*What needs to be done*
Print every line below verbatim, in the original order.

*Records shown*
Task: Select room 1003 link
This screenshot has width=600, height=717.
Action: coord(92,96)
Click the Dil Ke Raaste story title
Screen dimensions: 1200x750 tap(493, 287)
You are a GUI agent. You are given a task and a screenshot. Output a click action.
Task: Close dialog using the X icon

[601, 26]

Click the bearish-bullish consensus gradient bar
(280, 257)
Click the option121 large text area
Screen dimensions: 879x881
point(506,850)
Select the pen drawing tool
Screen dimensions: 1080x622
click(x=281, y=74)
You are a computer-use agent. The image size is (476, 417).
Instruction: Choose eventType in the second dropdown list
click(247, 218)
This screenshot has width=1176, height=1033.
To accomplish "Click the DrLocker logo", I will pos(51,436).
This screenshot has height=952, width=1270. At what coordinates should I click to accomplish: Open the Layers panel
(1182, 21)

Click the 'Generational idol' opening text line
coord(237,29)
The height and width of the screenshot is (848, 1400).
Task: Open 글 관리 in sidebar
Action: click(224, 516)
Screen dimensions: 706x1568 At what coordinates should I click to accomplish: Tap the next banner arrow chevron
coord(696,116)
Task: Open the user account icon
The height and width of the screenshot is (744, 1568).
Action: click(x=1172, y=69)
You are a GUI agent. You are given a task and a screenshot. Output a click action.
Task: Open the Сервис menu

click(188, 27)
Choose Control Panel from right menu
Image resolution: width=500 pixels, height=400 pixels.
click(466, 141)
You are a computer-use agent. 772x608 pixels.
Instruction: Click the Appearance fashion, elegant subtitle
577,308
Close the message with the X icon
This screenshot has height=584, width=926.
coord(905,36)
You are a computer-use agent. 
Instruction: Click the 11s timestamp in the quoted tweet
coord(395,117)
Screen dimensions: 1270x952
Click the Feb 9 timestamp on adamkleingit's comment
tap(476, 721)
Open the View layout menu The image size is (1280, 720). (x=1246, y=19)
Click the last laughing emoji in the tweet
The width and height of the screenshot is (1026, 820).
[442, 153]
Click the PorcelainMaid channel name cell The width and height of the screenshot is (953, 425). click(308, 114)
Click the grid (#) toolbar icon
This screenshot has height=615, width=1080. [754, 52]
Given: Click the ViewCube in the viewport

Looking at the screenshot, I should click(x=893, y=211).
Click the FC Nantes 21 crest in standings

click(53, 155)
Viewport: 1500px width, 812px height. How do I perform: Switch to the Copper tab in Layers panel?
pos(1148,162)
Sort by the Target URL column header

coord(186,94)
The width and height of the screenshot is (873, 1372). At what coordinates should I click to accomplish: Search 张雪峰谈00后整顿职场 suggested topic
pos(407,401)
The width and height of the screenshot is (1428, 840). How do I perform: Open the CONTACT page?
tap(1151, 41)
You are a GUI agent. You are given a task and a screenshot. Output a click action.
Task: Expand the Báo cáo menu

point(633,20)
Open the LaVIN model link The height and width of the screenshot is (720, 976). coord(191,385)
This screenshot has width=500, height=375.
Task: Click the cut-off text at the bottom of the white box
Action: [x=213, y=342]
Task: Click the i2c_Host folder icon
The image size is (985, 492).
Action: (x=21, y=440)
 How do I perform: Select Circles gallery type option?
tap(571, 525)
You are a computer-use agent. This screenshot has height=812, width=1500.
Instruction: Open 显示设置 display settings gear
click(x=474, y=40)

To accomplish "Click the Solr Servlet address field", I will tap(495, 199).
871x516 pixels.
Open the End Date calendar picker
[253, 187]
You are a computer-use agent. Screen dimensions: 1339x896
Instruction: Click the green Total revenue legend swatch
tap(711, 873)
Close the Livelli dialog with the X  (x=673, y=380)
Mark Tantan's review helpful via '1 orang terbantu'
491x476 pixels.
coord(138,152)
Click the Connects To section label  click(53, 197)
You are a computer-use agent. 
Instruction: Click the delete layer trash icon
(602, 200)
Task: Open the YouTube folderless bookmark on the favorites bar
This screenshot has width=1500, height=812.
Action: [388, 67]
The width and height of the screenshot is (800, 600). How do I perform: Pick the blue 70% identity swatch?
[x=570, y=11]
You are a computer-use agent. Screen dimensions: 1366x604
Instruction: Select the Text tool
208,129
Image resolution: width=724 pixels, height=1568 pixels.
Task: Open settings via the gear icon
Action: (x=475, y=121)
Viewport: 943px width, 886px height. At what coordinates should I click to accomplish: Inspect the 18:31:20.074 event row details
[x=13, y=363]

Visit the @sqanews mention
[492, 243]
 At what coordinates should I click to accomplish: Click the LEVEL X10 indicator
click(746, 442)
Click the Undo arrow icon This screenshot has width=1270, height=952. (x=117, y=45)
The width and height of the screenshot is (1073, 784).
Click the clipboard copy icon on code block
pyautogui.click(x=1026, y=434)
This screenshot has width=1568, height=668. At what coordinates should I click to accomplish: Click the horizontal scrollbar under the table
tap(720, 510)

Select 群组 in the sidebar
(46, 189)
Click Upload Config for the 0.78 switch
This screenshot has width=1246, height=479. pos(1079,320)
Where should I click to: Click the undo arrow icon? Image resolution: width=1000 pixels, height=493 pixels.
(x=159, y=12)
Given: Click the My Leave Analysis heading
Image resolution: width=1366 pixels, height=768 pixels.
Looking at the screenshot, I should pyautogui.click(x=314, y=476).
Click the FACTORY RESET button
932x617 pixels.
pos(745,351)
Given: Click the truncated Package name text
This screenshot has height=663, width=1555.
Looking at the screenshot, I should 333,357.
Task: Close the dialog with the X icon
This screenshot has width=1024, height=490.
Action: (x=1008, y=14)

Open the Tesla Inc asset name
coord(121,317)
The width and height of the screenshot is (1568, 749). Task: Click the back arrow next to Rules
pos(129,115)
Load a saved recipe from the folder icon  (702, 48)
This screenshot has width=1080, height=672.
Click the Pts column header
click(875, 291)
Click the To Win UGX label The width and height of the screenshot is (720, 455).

*Exercise output*
Task: Select room 1003 link
This screenshot has width=600, height=717.
Action: coord(92,96)
Click the Dil Ke Raaste story title
Screen dimensions: 1200x750 tap(493, 287)
You are a GUI agent. You are given a task and a screenshot. Output a click action.
Task: Close dialog using the X icon

[601, 26]

Click the bearish-bullish consensus gradient bar
(280, 257)
Click the option121 large text area
Screen dimensions: 879x881
point(506,850)
Select the pen drawing tool
Screen dimensions: 1080x622
click(x=281, y=74)
You are a computer-use agent. The image size is (476, 417).
Instruction: Choose eventType in the second dropdown list
click(247, 218)
This screenshot has width=1176, height=1033.
To accomplish "Click the DrLocker logo", I will pos(51,436).
This screenshot has height=952, width=1270. At what coordinates should I click to accomplish: Open the Layers panel
(1182, 21)

Click the 'Generational idol' opening text line
coord(237,29)
The height and width of the screenshot is (848, 1400).
Task: Open 글 관리 in sidebar
Action: click(224, 516)
Screen dimensions: 706x1568 At what coordinates should I click to accomplish: Tap the next banner arrow chevron
coord(696,116)
Task: Open the user account icon
The height and width of the screenshot is (744, 1568).
Action: click(x=1172, y=69)
You are a GUI agent. You are given a task and a screenshot. Output a click action.
Task: Open the Сервис menu

click(188, 27)
Choose Control Panel from right menu
Image resolution: width=500 pixels, height=400 pixels.
click(466, 141)
You are a computer-use agent. 772x608 pixels.
Instruction: Click the Appearance fashion, elegant subtitle
577,308
Close the message with the X icon
This screenshot has height=584, width=926.
coord(905,36)
You are a computer-use agent. 
Instruction: Click the 11s timestamp in the quoted tweet
coord(395,117)
Screen dimensions: 1270x952
Click the Feb 9 timestamp on adamkleingit's comment
tap(476, 721)
Open the View layout menu The image size is (1280, 720). (x=1246, y=19)
Click the last laughing emoji in the tweet
The width and height of the screenshot is (1026, 820).
[442, 153]
Click the PorcelainMaid channel name cell The width and height of the screenshot is (953, 425). click(308, 114)
Click the grid (#) toolbar icon
This screenshot has height=615, width=1080. [754, 52]
Given: Click the ViewCube in the viewport

Looking at the screenshot, I should click(x=893, y=211).
Click the FC Nantes 21 crest in standings

click(53, 155)
Viewport: 1500px width, 812px height. How do I perform: Switch to the Copper tab in Layers panel?
pos(1148,162)
Sort by the Target URL column header

coord(186,94)
The width and height of the screenshot is (873, 1372). At what coordinates should I click to accomplish: Search 张雪峰谈00后整顿职场 suggested topic
pos(407,401)
The width and height of the screenshot is (1428, 840). How do I perform: Open the CONTACT page?
tap(1151, 41)
You are a GUI agent. You are given a task and a screenshot. Output a click action.
Task: Expand the Báo cáo menu

point(633,20)
Open the LaVIN model link The height and width of the screenshot is (720, 976). coord(191,385)
This screenshot has width=500, height=375.
Task: Click the cut-off text at the bottom of the white box
Action: [x=213, y=342]
Task: Click the i2c_Host folder icon
The image size is (985, 492).
Action: (x=21, y=440)
 How do I perform: Select Circles gallery type option?
tap(571, 525)
You are a computer-use agent. This screenshot has height=812, width=1500.
Instruction: Open 显示设置 display settings gear
click(x=474, y=40)

To accomplish "Click the Solr Servlet address field", I will tap(495, 199).
871x516 pixels.
Open the End Date calendar picker
[253, 187]
You are a computer-use agent. Screen dimensions: 1339x896
Instruction: Click the green Total revenue legend swatch
tap(711, 873)
Close the Livelli dialog with the X  (x=673, y=380)
Mark Tantan's review helpful via '1 orang terbantu'
491x476 pixels.
coord(138,152)
Click the Connects To section label  click(53, 197)
You are a computer-use agent. 
Instruction: Click the delete layer trash icon
(602, 200)
Task: Open the YouTube folderless bookmark on the favorites bar
This screenshot has width=1500, height=812.
Action: [388, 67]
The width and height of the screenshot is (800, 600). How do I perform: Pick the blue 70% identity swatch?
[x=570, y=11]
You are a computer-use agent. Screen dimensions: 1366x604
Instruction: Select the Text tool
208,129
Image resolution: width=724 pixels, height=1568 pixels.
Task: Open settings via the gear icon
Action: (x=475, y=121)
Viewport: 943px width, 886px height. At what coordinates should I click to accomplish: Inspect the 18:31:20.074 event row details
[x=13, y=363]

Visit the @sqanews mention
[492, 243]
 At what coordinates should I click to accomplish: Click the LEVEL X10 indicator
click(746, 442)
Click the Undo arrow icon This screenshot has width=1270, height=952. (x=117, y=45)
The width and height of the screenshot is (1073, 784).
Click the clipboard copy icon on code block
pyautogui.click(x=1026, y=434)
This screenshot has width=1568, height=668. At what coordinates should I click to accomplish: Click the horizontal scrollbar under the table
tap(720, 510)

Select 群组 in the sidebar
(46, 189)
Click Upload Config for the 0.78 switch
This screenshot has width=1246, height=479. pos(1079,320)
Where should I click to: Click the undo arrow icon? Image resolution: width=1000 pixels, height=493 pixels.
(x=159, y=12)
Given: Click the My Leave Analysis heading
Image resolution: width=1366 pixels, height=768 pixels.
Looking at the screenshot, I should pyautogui.click(x=314, y=476).
Click the FACTORY RESET button
932x617 pixels.
pos(745,351)
Given: Click the truncated Package name text
This screenshot has height=663, width=1555.
Looking at the screenshot, I should 333,357.
Task: Close the dialog with the X icon
This screenshot has width=1024, height=490.
Action: (x=1008, y=14)

Open the Tesla Inc asset name
coord(121,317)
The width and height of the screenshot is (1568, 749). Task: Click the back arrow next to Rules
pos(129,115)
Load a saved recipe from the folder icon  (702, 48)
This screenshot has width=1080, height=672.
Click the Pts column header
click(875, 291)
Click the To Win UGX label The width and height of the screenshot is (720, 455).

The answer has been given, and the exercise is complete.